# Stored data:
"""
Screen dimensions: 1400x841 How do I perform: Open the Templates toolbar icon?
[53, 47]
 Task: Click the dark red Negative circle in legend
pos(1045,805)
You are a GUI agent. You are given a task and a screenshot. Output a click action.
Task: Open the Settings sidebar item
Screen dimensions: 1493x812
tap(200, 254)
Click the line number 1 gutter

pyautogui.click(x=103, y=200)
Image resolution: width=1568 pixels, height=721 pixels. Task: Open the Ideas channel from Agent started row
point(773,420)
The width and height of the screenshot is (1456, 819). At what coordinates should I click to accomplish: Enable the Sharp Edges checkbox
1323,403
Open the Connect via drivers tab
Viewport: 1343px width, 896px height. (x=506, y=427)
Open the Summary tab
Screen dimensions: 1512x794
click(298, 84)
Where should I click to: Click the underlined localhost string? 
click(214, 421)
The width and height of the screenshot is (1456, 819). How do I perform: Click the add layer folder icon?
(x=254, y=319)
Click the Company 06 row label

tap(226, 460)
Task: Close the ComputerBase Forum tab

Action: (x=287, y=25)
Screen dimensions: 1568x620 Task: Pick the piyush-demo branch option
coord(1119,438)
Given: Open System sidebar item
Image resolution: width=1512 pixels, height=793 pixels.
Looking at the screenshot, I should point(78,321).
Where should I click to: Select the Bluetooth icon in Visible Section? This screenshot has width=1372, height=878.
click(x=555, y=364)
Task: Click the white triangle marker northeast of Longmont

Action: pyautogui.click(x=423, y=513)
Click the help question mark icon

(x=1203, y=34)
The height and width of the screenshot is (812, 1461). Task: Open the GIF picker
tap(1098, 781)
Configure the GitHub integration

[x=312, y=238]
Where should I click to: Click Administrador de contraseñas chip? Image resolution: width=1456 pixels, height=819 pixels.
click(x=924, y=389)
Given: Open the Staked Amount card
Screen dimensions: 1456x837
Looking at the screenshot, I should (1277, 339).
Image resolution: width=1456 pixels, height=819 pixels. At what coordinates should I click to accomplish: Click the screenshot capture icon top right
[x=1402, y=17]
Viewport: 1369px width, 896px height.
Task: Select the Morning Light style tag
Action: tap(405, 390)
"""
Print the lines above from the one with "Image resolution: width=1568" through the one with "Given: Open System sidebar item", both included, exactly as written and nothing more.

Image resolution: width=1568 pixels, height=721 pixels. Task: Open the Ideas channel from Agent started row
point(773,420)
The width and height of the screenshot is (1456, 819). At what coordinates should I click to accomplish: Enable the Sharp Edges checkbox
1323,403
Open the Connect via drivers tab
Viewport: 1343px width, 896px height. (x=506, y=427)
Open the Summary tab
Screen dimensions: 1512x794
click(298, 84)
Where should I click to: Click the underlined localhost string? 
click(214, 421)
The width and height of the screenshot is (1456, 819). How do I perform: Click the add layer folder icon?
(x=254, y=319)
Click the Company 06 row label

tap(226, 460)
Task: Close the ComputerBase Forum tab

Action: (x=287, y=25)
Screen dimensions: 1568x620 Task: Pick the piyush-demo branch option
coord(1119,438)
Given: Open System sidebar item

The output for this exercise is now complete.